The Stoddart Family Farm in Kawartha Lakes is rolling out its Rent the Chicken program, offering hens or incubating eggs to Torontonia­ns keen on doing some backyard farming.

After months with the hens or hatched eggs, the farm allows customers to either adopt the fowl or sell them back for $1.

The catch? The City of Toronto long ago banned backyard poultry. But according to the farm’s co-owner, Harry Stoddart, those regulation­s are mostly enforced “on a complaint basis.”

“There are no bylaw officers I’ve seen out there looking for chickens,” he told the Star, adding that he wasn’t worried about the city clamping down on backyard farmers. The city has yet to crack down on the rental program, but Elizabeth Glibbery, manager of animal services, said staff are “actively investigat­ing the business.”

In an email to the Star, she said bylaw officers are always “observing for any prohibited animals . . . whether there is a complaint or not.”

Still, Stoddart is confident he won’t have to round up livestock from renters due to take delivery of their eggs or hens in early May.

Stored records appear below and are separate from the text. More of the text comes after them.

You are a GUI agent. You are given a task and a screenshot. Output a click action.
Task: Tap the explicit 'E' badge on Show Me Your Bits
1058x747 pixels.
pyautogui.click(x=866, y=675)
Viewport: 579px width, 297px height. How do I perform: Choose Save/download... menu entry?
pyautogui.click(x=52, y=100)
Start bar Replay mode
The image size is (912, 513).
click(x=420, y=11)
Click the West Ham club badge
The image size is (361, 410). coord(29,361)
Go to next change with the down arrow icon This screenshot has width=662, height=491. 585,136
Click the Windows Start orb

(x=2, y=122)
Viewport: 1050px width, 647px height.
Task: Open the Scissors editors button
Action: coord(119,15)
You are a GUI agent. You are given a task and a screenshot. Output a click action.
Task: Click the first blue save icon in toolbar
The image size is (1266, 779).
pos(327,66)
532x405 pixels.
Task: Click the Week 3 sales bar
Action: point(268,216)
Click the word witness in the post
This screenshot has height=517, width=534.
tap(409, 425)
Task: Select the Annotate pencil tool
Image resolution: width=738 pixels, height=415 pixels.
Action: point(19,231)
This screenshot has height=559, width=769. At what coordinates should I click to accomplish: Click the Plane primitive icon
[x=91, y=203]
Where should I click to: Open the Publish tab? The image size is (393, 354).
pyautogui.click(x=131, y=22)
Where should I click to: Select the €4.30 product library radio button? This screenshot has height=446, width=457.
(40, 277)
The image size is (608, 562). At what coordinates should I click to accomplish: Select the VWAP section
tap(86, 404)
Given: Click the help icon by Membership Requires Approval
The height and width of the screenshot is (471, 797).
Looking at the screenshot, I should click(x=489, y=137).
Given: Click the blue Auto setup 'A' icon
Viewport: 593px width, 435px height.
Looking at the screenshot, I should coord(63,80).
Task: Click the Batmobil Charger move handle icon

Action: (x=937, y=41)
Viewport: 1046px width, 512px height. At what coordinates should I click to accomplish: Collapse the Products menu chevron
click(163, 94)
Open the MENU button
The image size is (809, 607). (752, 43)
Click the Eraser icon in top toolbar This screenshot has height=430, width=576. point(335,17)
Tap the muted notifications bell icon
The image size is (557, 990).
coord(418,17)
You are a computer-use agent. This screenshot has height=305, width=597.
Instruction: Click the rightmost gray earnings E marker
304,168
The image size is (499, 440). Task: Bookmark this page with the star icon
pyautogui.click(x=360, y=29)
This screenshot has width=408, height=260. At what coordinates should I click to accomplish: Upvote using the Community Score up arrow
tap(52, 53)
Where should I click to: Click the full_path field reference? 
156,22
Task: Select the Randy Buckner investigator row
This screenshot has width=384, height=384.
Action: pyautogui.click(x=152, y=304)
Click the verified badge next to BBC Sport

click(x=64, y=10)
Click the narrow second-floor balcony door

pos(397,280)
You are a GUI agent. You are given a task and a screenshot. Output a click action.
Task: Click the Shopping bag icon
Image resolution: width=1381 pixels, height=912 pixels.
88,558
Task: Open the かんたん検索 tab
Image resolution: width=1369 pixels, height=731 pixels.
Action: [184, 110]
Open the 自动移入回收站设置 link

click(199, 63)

He said American iterations of the business operating in areas with similar bylaws “haven’t had to pick up a hen yet” from a renter with an upset neighbour.

To keep that possibilit­y from becoming a reality, he has even recommende­d that renters have a discussion with their neighbours about the forthcomin­g additions to their property.

In January 2012, he noted, city council voted to uphold the anti-chicken laws and shelved a motion asking staff to study the feasibilit­y of allowing urban livestock to be kept in backyard coops.

The concerns were mainly about clucking livestock becoming a nuisance and creating unsanitary conditions.

But Stoddart insists that’s not going to be the case with his hens.

“They don’t make much noise and their coops are movable. They don’t even make much smell,” he said.

“I think once people experience neighbours having chickens, they will realize it is no big deal.

“There are dogs that are far worse neighbours.”

Trish Tervit, an Upper Beach resident, agreed.

A few years ago, she bought three hens — Pippi, Mabel and Elli — for her daughters, hoping to give them a fun pet and a chance to learn more about animals.

She didn’t notice any bylaw officers patrolling the area for illegal animals, but said when a neighbour made an unspecifie­d complaint about the livestock, the city ordered the hens gone within the next 10 days.

There was no smell and the hens were “not any noisier than a dog barking in the backyard,” she said. However, “If someone with a tiny backyard has chickens, I can see why that would be a problem.”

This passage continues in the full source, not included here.